Detailed description of the patches, test scripts and some profilng
results can be found at
http://web.mit.edu/xiphmont/Public/gimp-fu/gimp-cache.html
The patches are against the gnome master, but I believe they can be [and should be] applied to 2.6 as well.
Cheers, Monty
[PATCH 1/4] Tile caching performance patches
Patch attached [to avoid any chance of gmail mangling lines]
Detailed patch description at: http://web.mit.edu/xiphmont/Public/gimp-fu/gimp-cache.html
Monty
[PATCH 2/4] Tile caching performance patches
Patch attached [to avoid any chance of gmail mangling lines]
Detailed patch description at: http://web.mit.edu/xiphmont/Public/gimp-fu/gimp-cache.html
Monty
[PATCH 3/4] Tile caching performance patches
Patch attached [to avoid any chance of gmail mangling lines]
Detailed patch description at: http://web.mit.edu/xiphmont/Public/gimp-fu/gimp-cache.html
Monty
[PATCH 4/4] Tile caching performance patches
Patch attached [to avoid any chance of gmail mangling lines]
Detailed patch description at: http://web.mit.edu/xiphmont/Public/gimp-fu/gimp-cache.html
Monty
[PATCH 1/4] Tile caching performance patches
Hi,
first of all thanks a lot for providing these patches. I definitely want to get them merged as soon as possible. But there are a few minor issues that should be discussed first.

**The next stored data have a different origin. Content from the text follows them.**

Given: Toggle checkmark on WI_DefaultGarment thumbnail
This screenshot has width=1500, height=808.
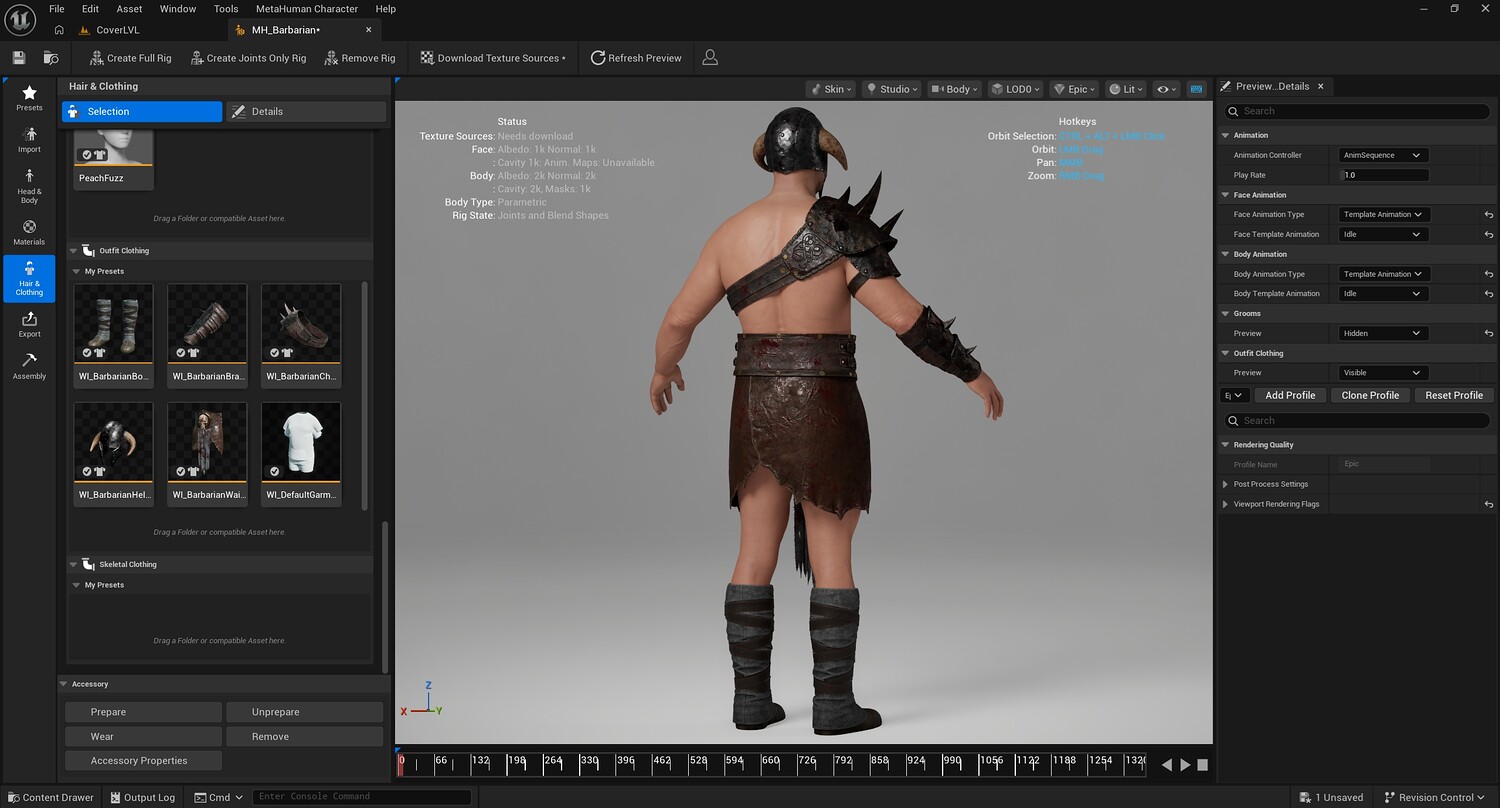Looking at the screenshot, I should 274,471.
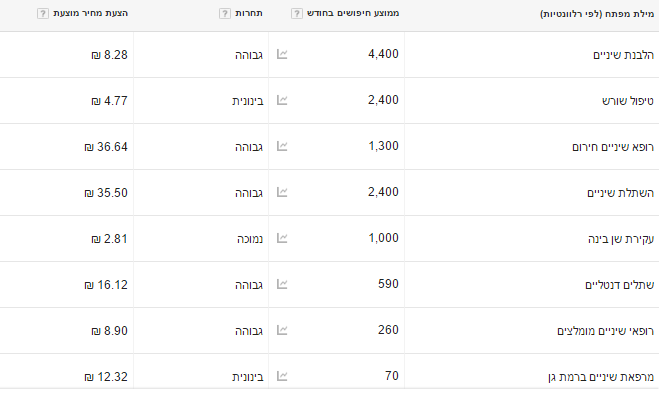Open help question mark beside תחרות header
Image resolution: width=659 pixels, height=393 pixels.
pos(225,13)
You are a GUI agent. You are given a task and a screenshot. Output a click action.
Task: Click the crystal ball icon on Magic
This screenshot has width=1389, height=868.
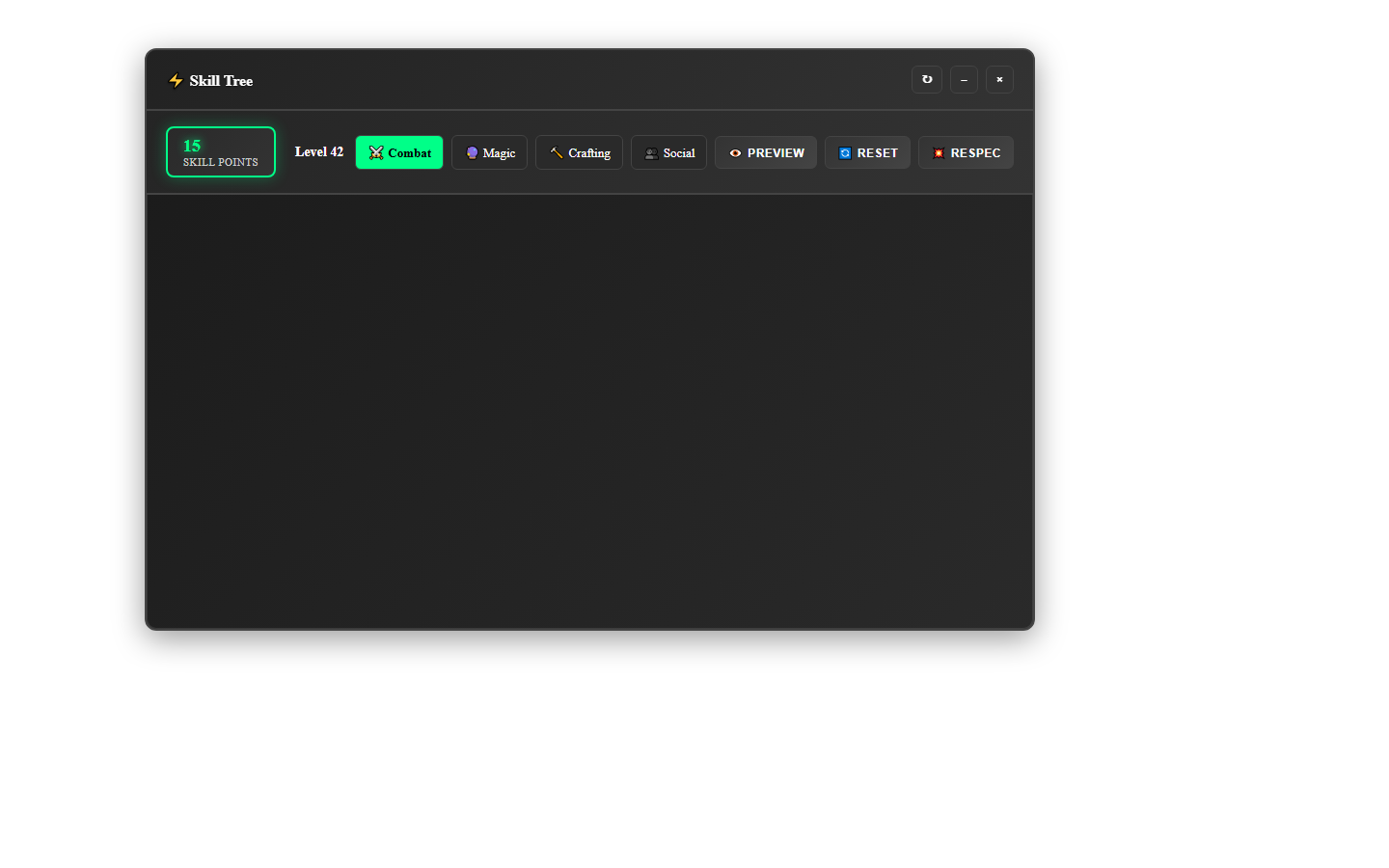(472, 153)
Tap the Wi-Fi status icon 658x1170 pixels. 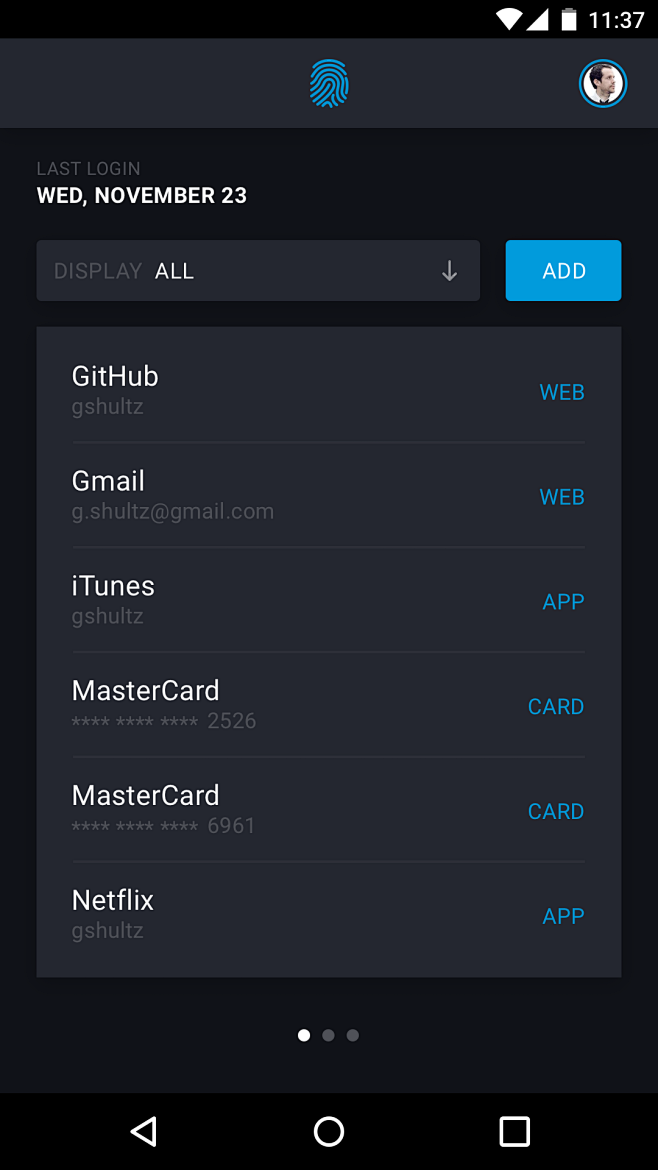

So let me start by commenting on your first patch:
On Tue, 2009-06-02 at 04:11 -0400, Christopher Montgomery wrote:
#define TILE_DATA_POINTER(tile,x,y) \ ((tile)->data + \
- (((y) % TILE_HEIGHT) * (tile)->ewidth + ((x) % TILE_WIDTH)) * (tile)->bpp)
-
+ (((y) & (TILE_HEIGHT-1)) * (tile)->ewidth + ((x) & (TILE_WIDTH-1))) * (tile)->bpp)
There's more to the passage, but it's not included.